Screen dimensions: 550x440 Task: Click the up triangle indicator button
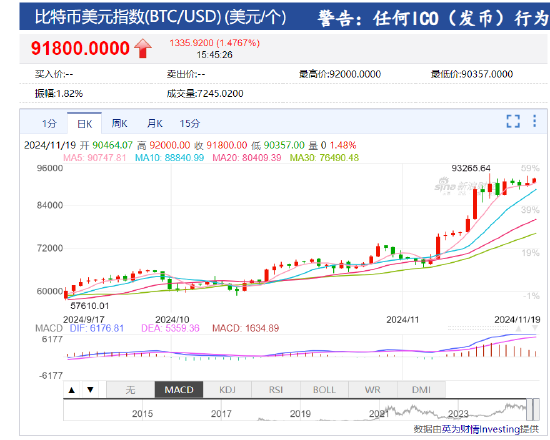click(72, 390)
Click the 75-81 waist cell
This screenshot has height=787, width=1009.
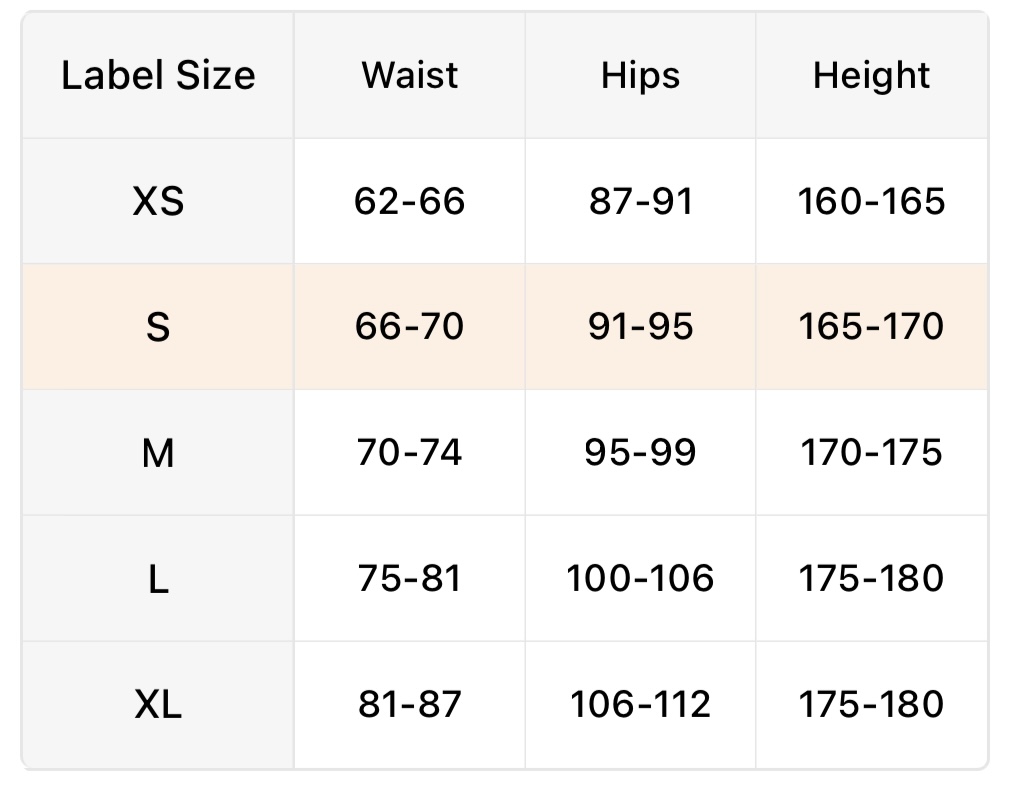[x=410, y=579]
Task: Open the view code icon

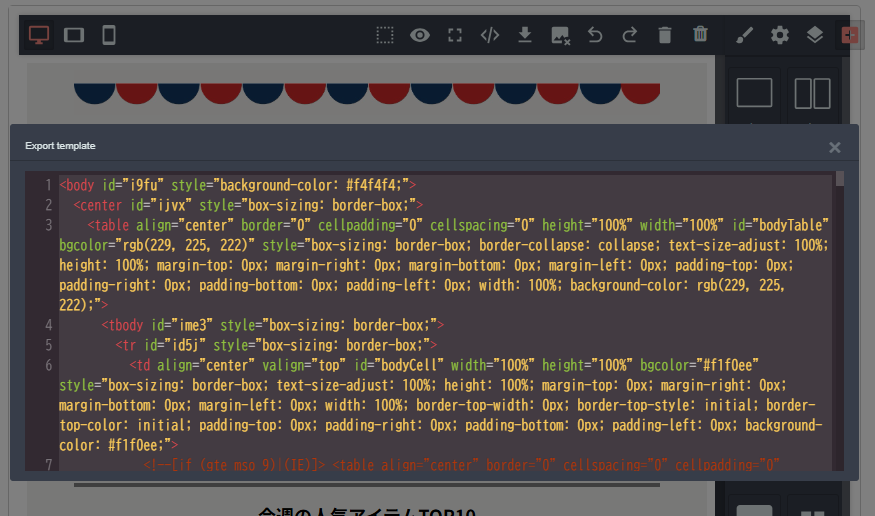Action: click(x=490, y=35)
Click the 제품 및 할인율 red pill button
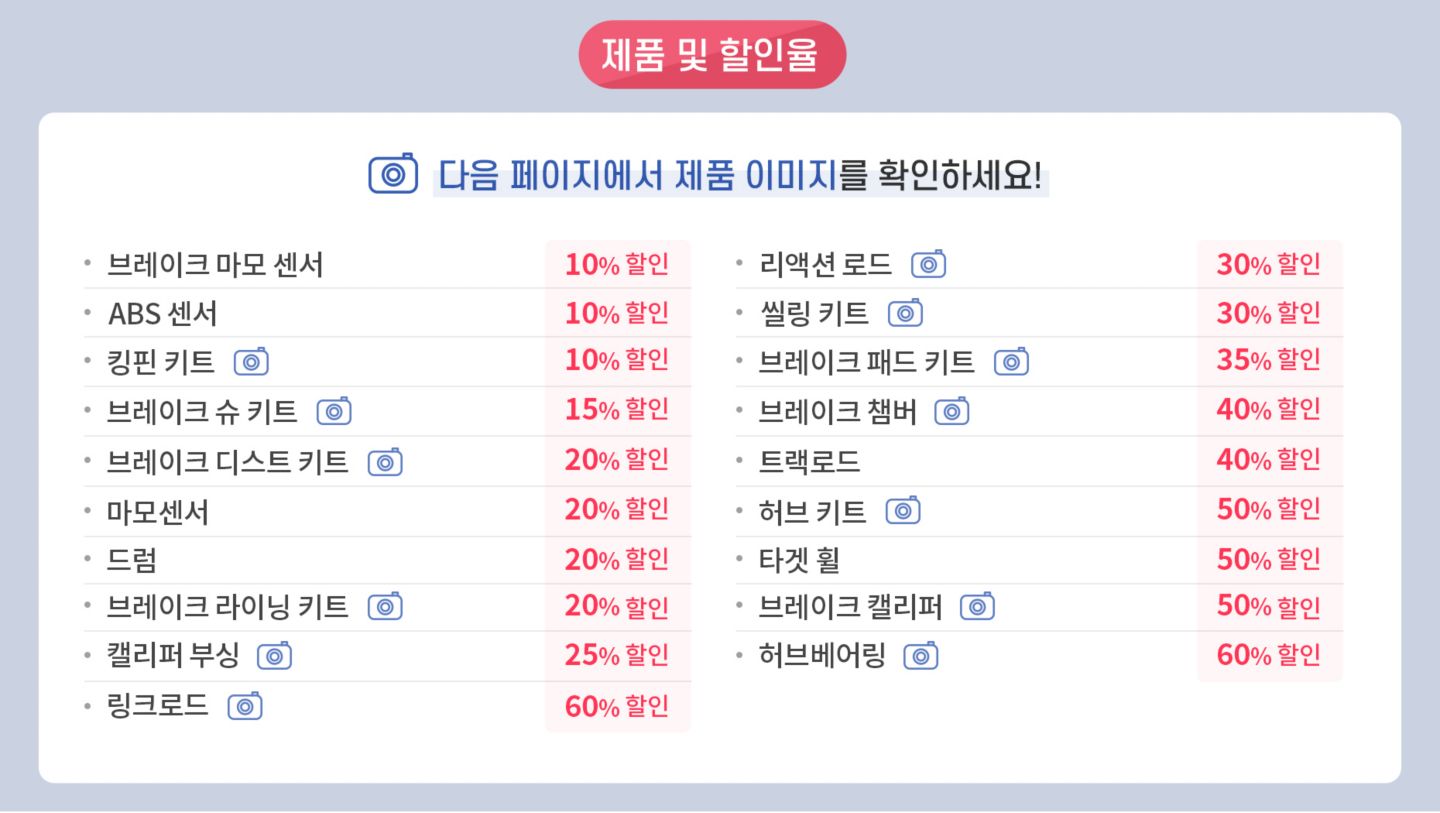Image resolution: width=1440 pixels, height=813 pixels. (x=712, y=55)
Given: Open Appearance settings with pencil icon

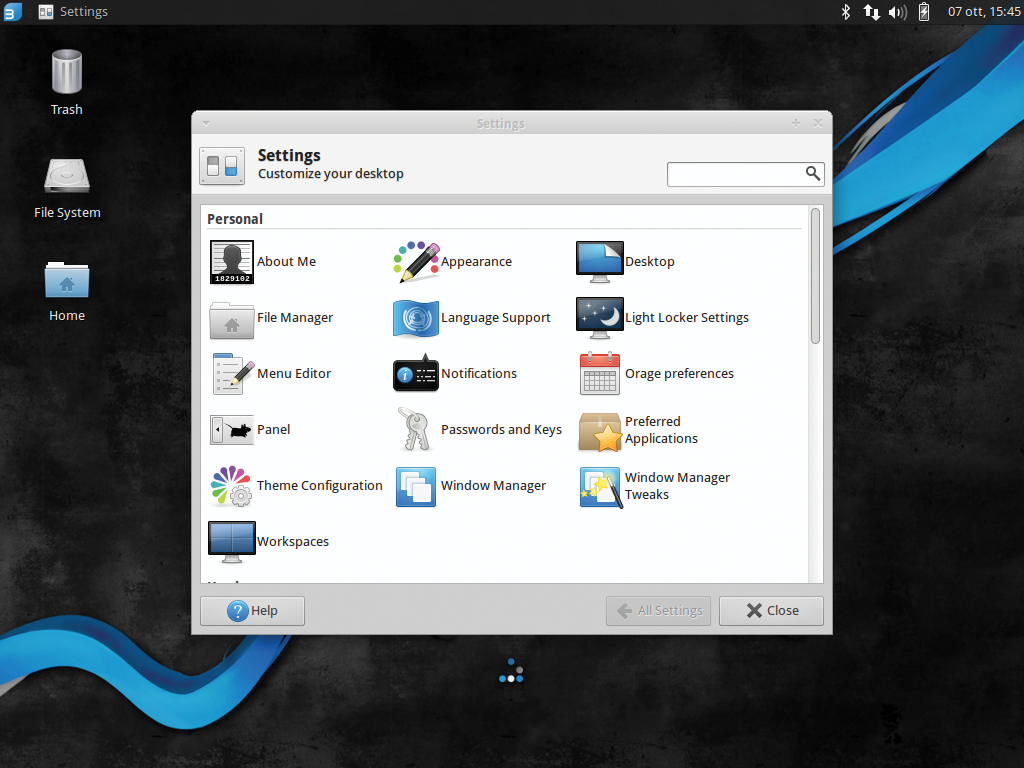Looking at the screenshot, I should pos(416,262).
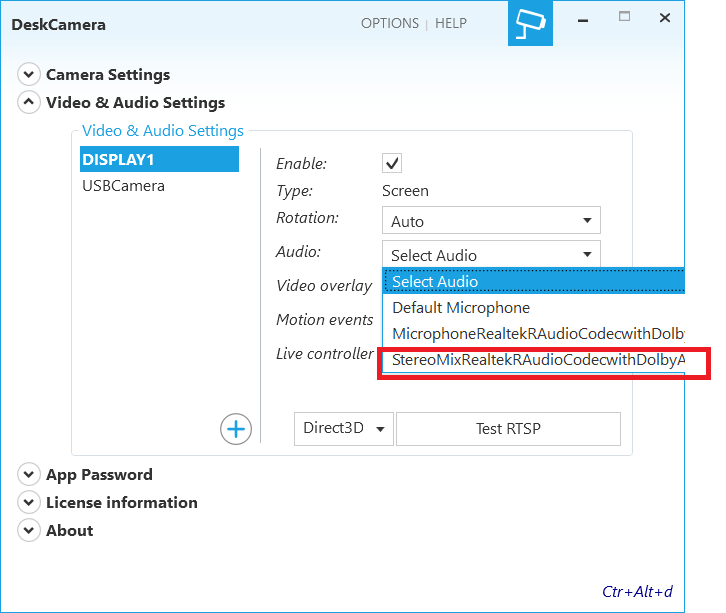Choose Default Microphone from audio list
The height and width of the screenshot is (613, 726).
coord(461,308)
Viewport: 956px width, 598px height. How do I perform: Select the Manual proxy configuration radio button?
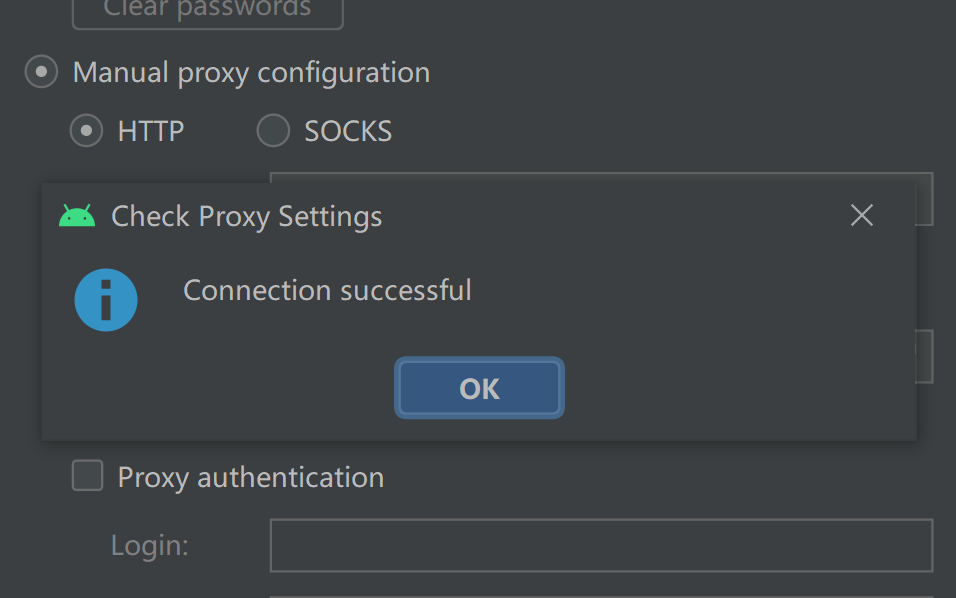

What needs to be done:
Print every line of the material exactly as written, but drop the pictures.

Answer box:
Screen dimensions: 550x440 Task: Click the up triangle indicator button
click(72, 390)
Click the 75-81 waist cell
This screenshot has height=787, width=1009.
[x=410, y=579]
Task: Open the view code icon

Action: click(x=490, y=35)
Click the 제품 및 할인율 red pill button
Image resolution: width=1440 pixels, height=813 pixels. (x=712, y=55)
Given: Open Appearance settings with pencil icon

Looking at the screenshot, I should pos(416,262).
Choose Default Microphone from audio list
The height and width of the screenshot is (613, 726).
coord(461,308)
Viewport: 956px width, 598px height. How do I perform: Select the Manual proxy configuration radio button?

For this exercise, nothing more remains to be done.